Prayer on the Web

The "Sacred Space" prayer and meditation website set up by the Irish Jesuits is, on the face of it, an unlikely Internet "hit…

The "Sacred Space" prayer and meditation website set up by the Irish Jesuits is, on the face of it, an unlikely Internet "hit". We associate the World Wide Web more readily with worldly concerns such as e-shopping, e-commerce and research, ephemera such as gossip and "chat rooms", or unsavoury commodities such as pornography and sleeze. Yet there is nothing new about the use of computer-based media for spiritual purposes. In 1995, for example, the American priest and writer Andrew Greeley published a prayer journal, aptly named Windows, which he had composed on his computer; and the number of online religious discussion groups on the Internet is estimated at more than 20,000. Despite the decline of organised religions, people continue to seek meaning and spiritual values in life, and it is only natural that this search should find an outlet in the medium that best expresses and defines the world we live in.

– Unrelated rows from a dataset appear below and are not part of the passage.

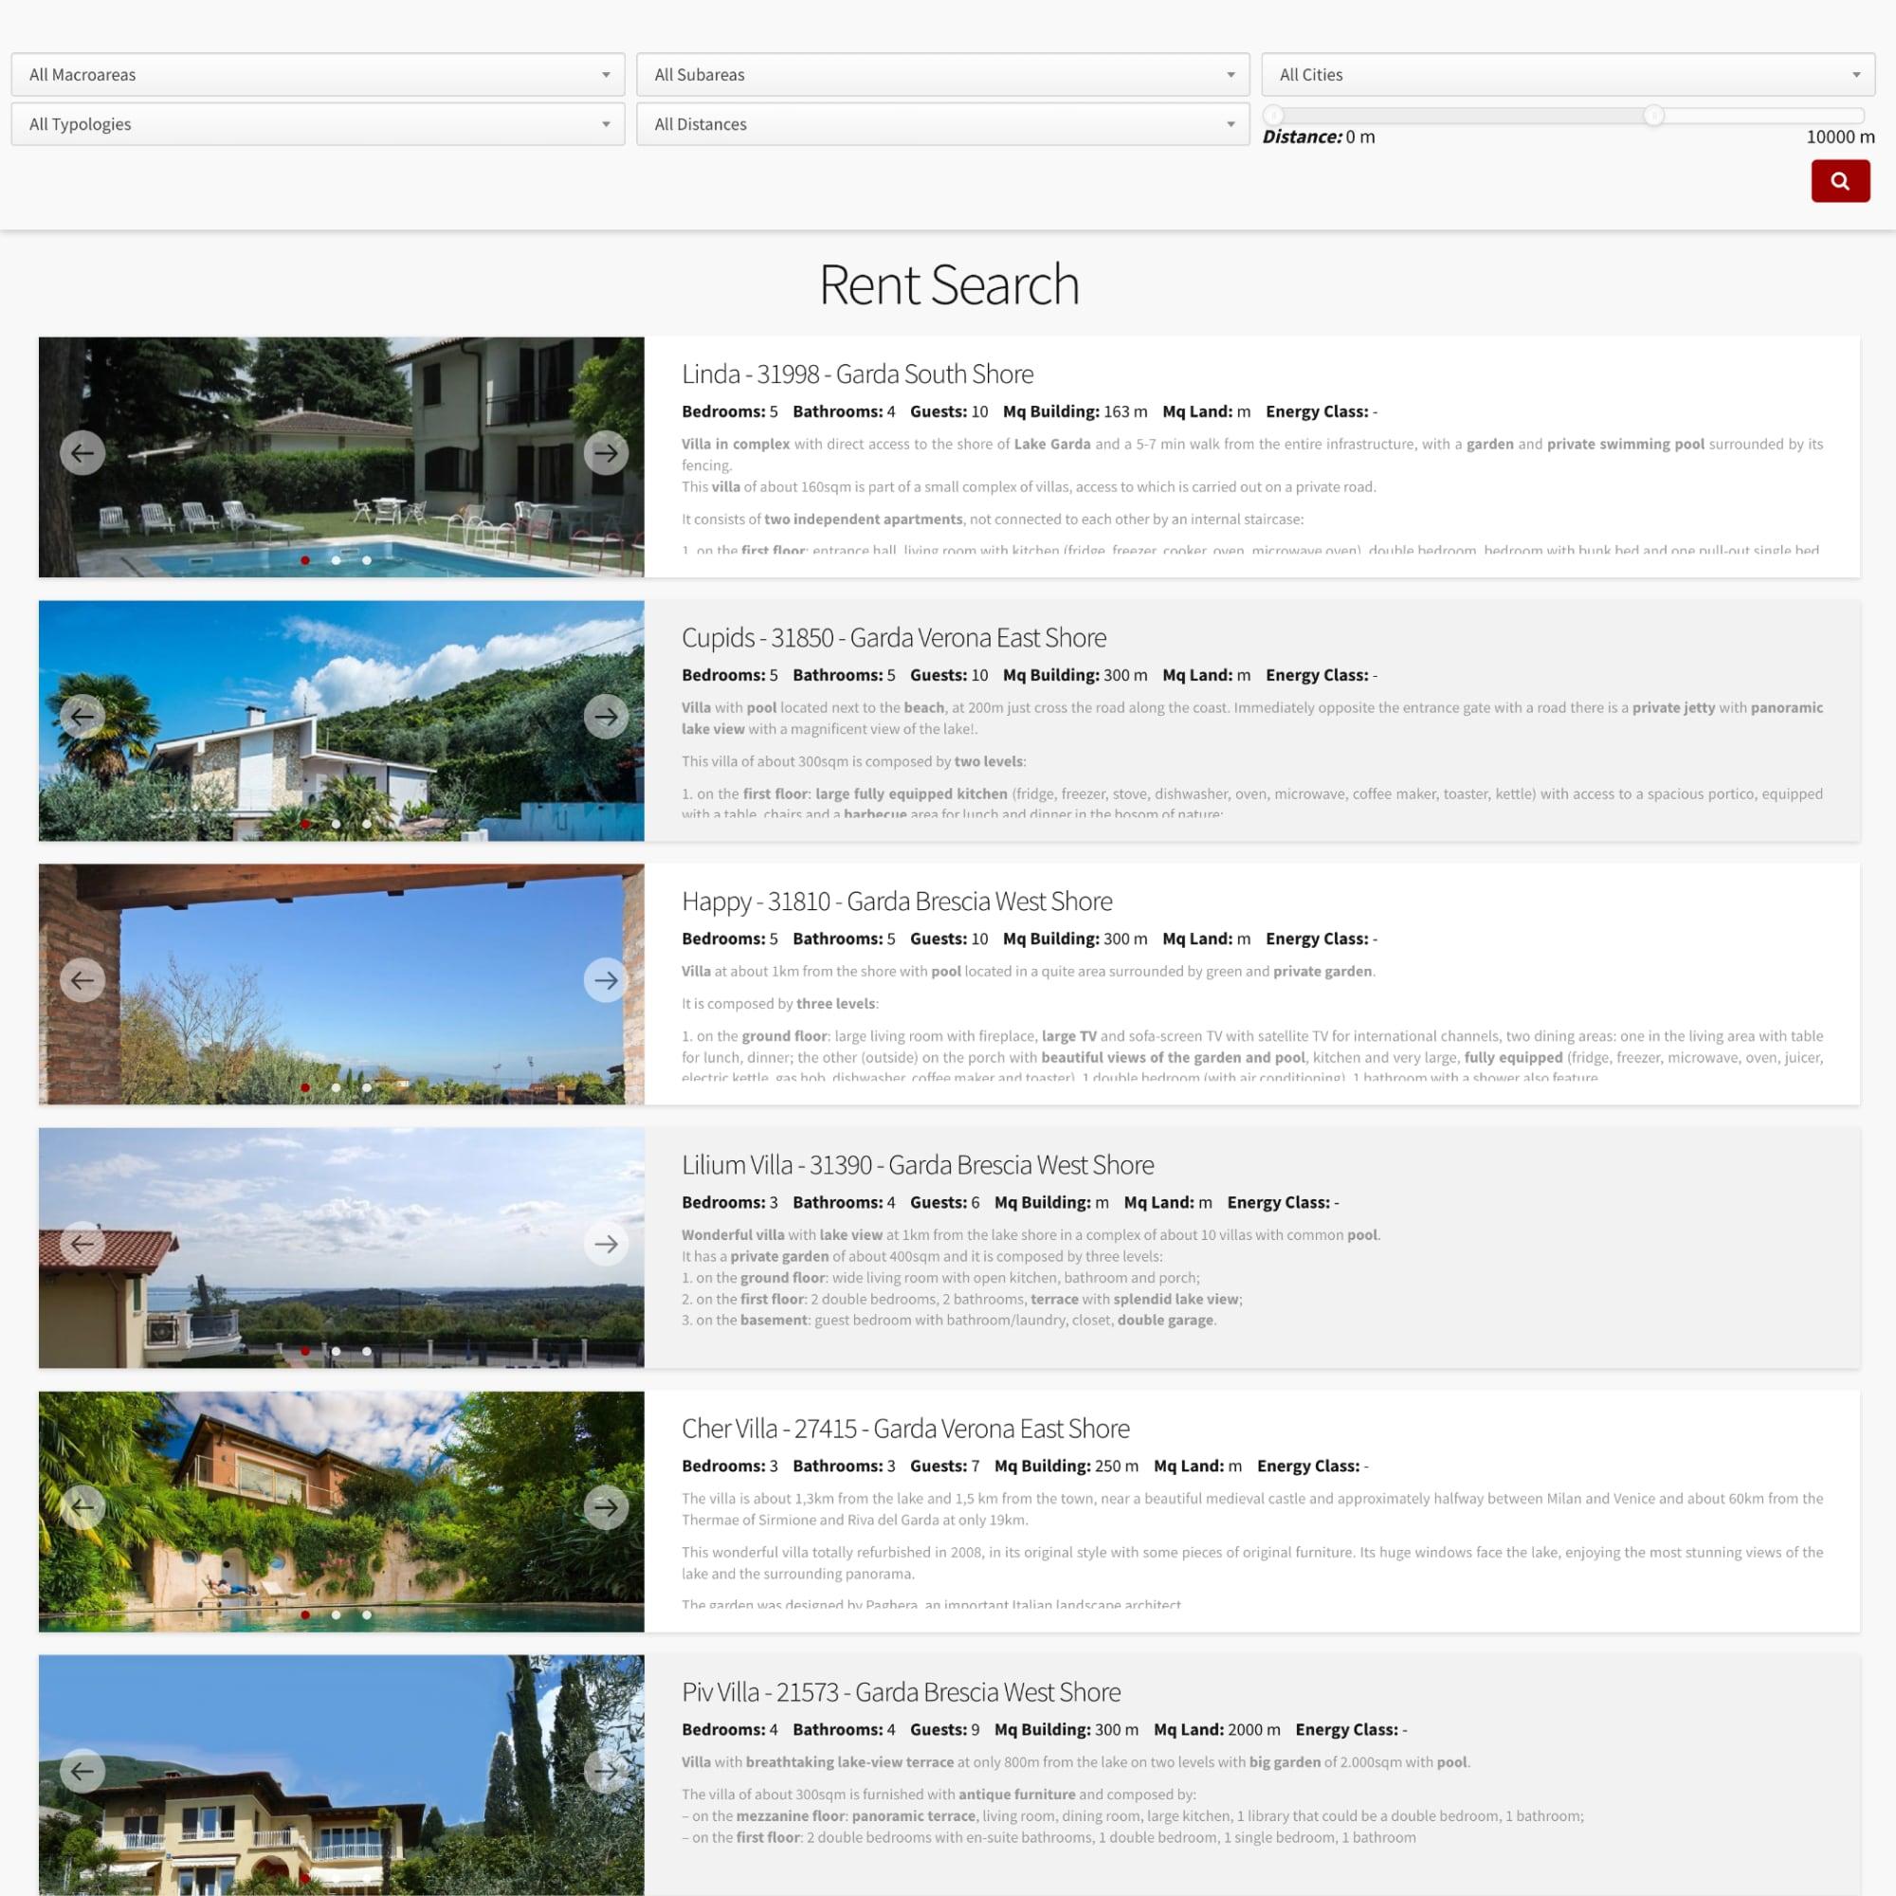Select the second carousel dot on Linda listing

tap(336, 560)
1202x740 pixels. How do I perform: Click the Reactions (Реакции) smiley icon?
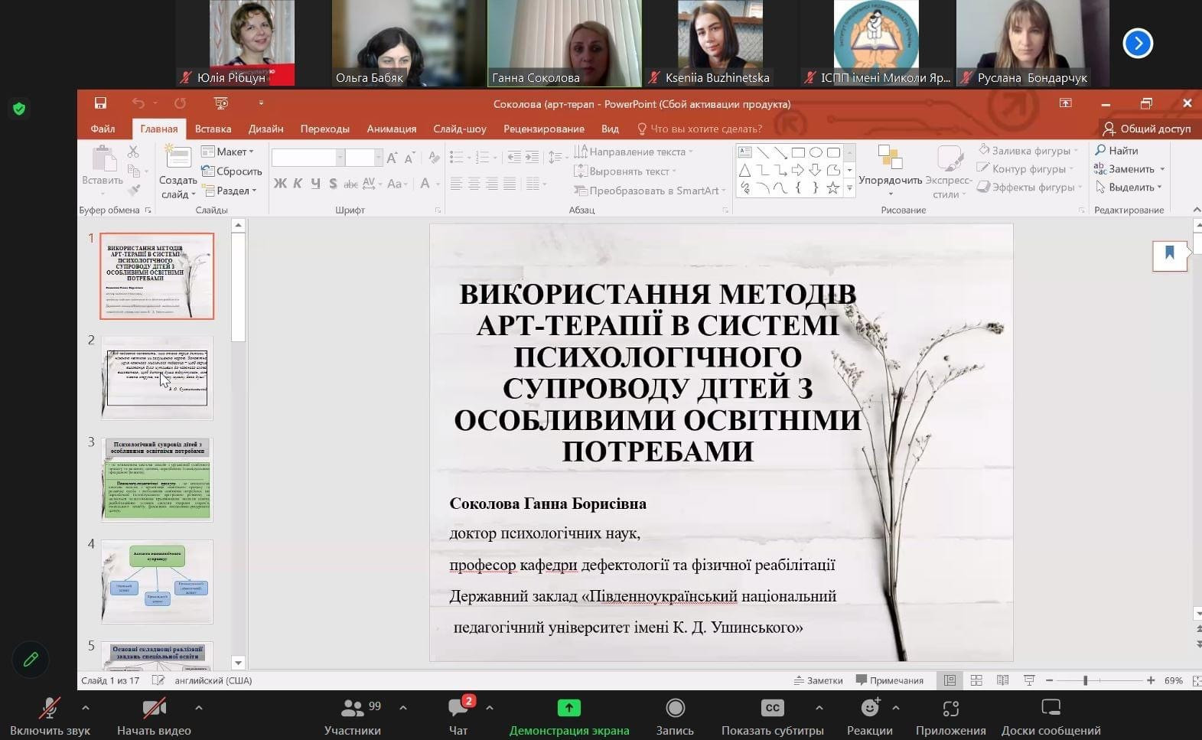tap(870, 708)
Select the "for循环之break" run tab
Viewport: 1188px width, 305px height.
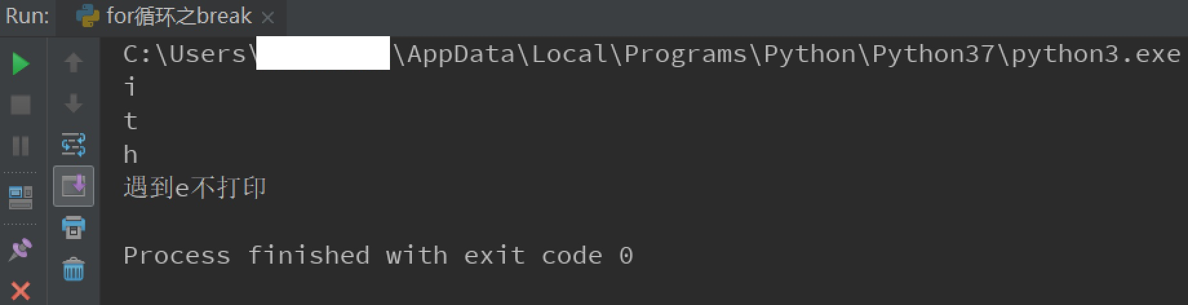(179, 16)
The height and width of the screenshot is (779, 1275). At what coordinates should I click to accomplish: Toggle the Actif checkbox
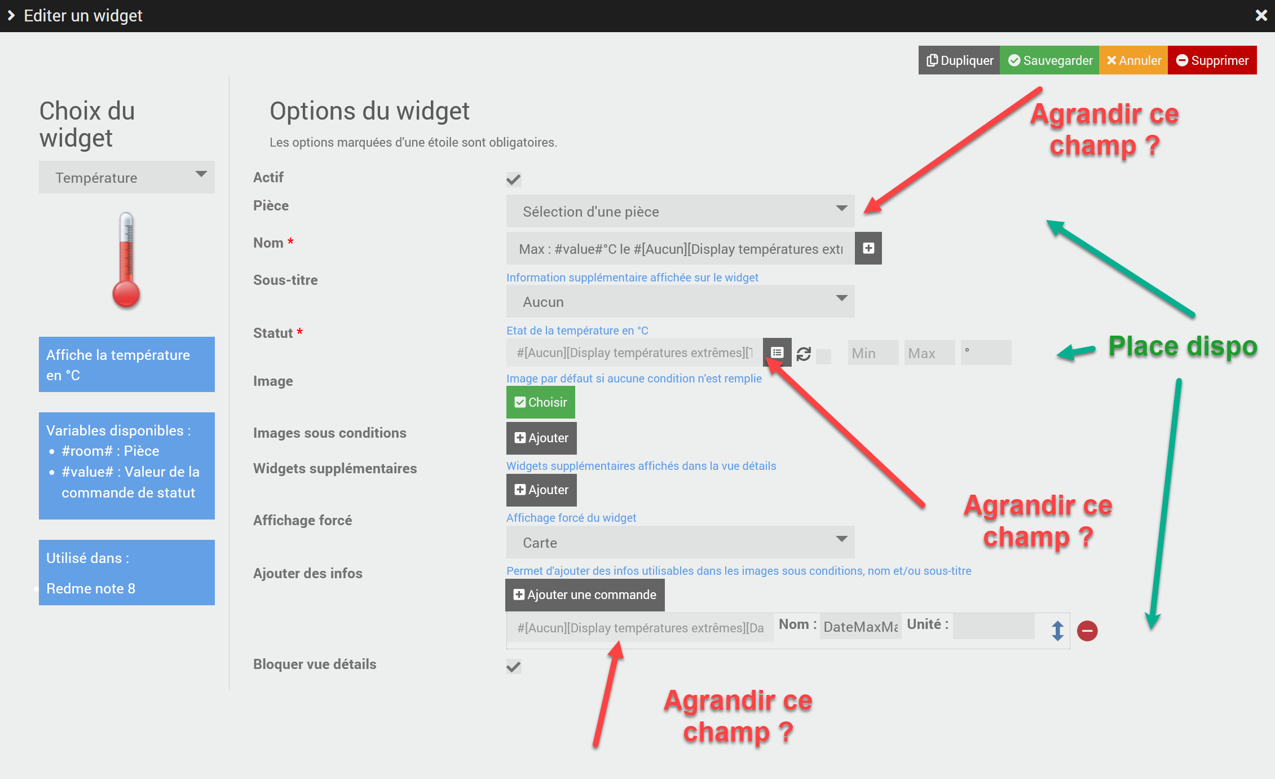[513, 179]
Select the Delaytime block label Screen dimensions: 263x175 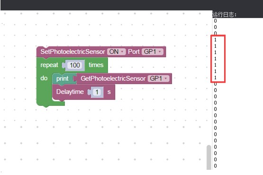(x=70, y=92)
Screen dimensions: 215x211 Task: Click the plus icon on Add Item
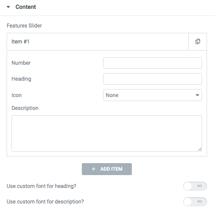pyautogui.click(x=93, y=169)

So we should not be surprised by the report, carried in these pages recently, that almost 300,000 people have visited www.sacredspace.ie since the site opened on Shrove Tuesday last year, and that the Jesuits are expecting 2,000 visitors a day during Lent. According to the director of the Jesuit Communication Centre, Father Alan McGuckian, the Internet "allows for the kind of silence, focus and presence that are required for prayer."

Websites such as this can be seen as a welcome affirmation in a frantic, fragmented electronic environment of a space beyond cyberspace, a silence beyond the chatter of e-mail, a reality well beyond the virtual, a permanence that stands in contrast to the transience of everyday concerns. They are also a reminder, in a world where the misuses and ill effects of technology are all too apparent - in weapons of mass destruction, in nuclear accidents, in environmental pollution - that technology can also be used to disseminate higher values - for instance, by allowing millions of people to experience education, art and music via television, videos, or CDs. The fact that, like the Internet, such media are often exploited for worthless or base purposes is a statement about human failings, not about the media themselves or the technology which made them possible.

In addition, those who see humanity as the finest creation of a perfect creator should perhaps remember that - quite apart from the uses to which they are put - the wonders of modern technology, as some of the finest works of humankind, must contain something of the divine. This notion was expressed unequivocally by the writer Robert M. Pirsig in his book Zen and the Art of Motorcycle Maintenance. Although the terms he uses are not from the Christian tradition, his message would surely find approval among the authors of www.sacredspace.ie: "The Buddha, the Godhead, resides quite as comfortably in the circuits of a digital computer or the gears of a cycle transmission as he does at the top of a mountain or in the petals of a flower. To think otherwise is to demean the Buddha - which is to demean oneself."